LAPD captain on Skid Row progress: 'We're regressing'
Encampments and the accumulation of trash and personal items continues to grow on Skid Row.
DOWNTOWN LOS ANGELES — Since the city banned the confiscating and destroying of property from Skid Row's homeless last year, crime rates in the area have shot up, said Central Division Los Angeles Police Department Capt. Horace Frank.
"We're regressing," Frank said, in regards to many health and safety issues in the Downtown area. "The environment allows it."
He said that many of the homeless people's "possessions" would be classified as trash under any other circumstances; items such as plastic bags and food wrappers. Many of the 1,373 people living on Skid Row are mentally ill, said Frank, and compulsively gather garbage and discards on the street.
By halting the city's removal of these items, the injunction essentially allows hoarding on public streets -- creating an environment that facilitates the spread of disease and crime.
"It is a public health hazard," said Councilwoman Jan Perry in an earlier interview with blogdowntown. "If we cannot reach some understanding with the court about having the ability to get people's personal articles off the sidewalk for a certain period of time so that we can sanitize the sidewalk, people are going to get sick."
It's not just the homeless who are getting sick either, said Capt. Frank. Just a few years ago there was a staph infection outbreak among his Downtown police officers - likely caused by merely walking through the Skid Row streets.
Nowhere else in the city would these sidewalk encampments ever be allowed, said Frank, and the injunction only applies to Skid Row -- the area designated as the blocks between 3rd and 8th, and Spring and Alameda.

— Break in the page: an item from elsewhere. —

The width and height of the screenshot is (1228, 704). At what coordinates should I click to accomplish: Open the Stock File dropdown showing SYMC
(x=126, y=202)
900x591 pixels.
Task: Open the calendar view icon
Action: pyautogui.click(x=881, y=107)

Earlier this week a dead homeless man was discovered in a makeshift tent on E. 3rd Street and Crocker Avenue, in the latest of Skid Row deaths. Capt. Frank said that the piles of possessions that litter the sidewalks can conceal these bodies, making it difficult for police to locate people in need.
At last count, 43 percent of all thefts in the Central Division occurred on Skid Row, Frank said, and these incidents can easily escalate to robberies and assaults when confrontations ensue.
The injunction is a result of a case filed by eight homeless individuals who said the city took their belongings when they walked away for food, the bathroom or to appear in court. Their argument centers around Fourth and 14th Amendment claims that the pick-ups violate protections against unreasonable seizure and the deprivation of property without due process.
The injunction is currently under review at the U.S. 9th Circuit Court of Appeals but Frank is doubtful that the ruling will be overturned.
Molly Rysman, director of external affairs for the Skid Row Housing Trust, told blogdowntown last October that getting the injunction removed wouldn't solve the overarching issue of homelessness.
"You may be able to break up the encampment, but these folks are still homeless," she said. "We need to look at how to really solve this."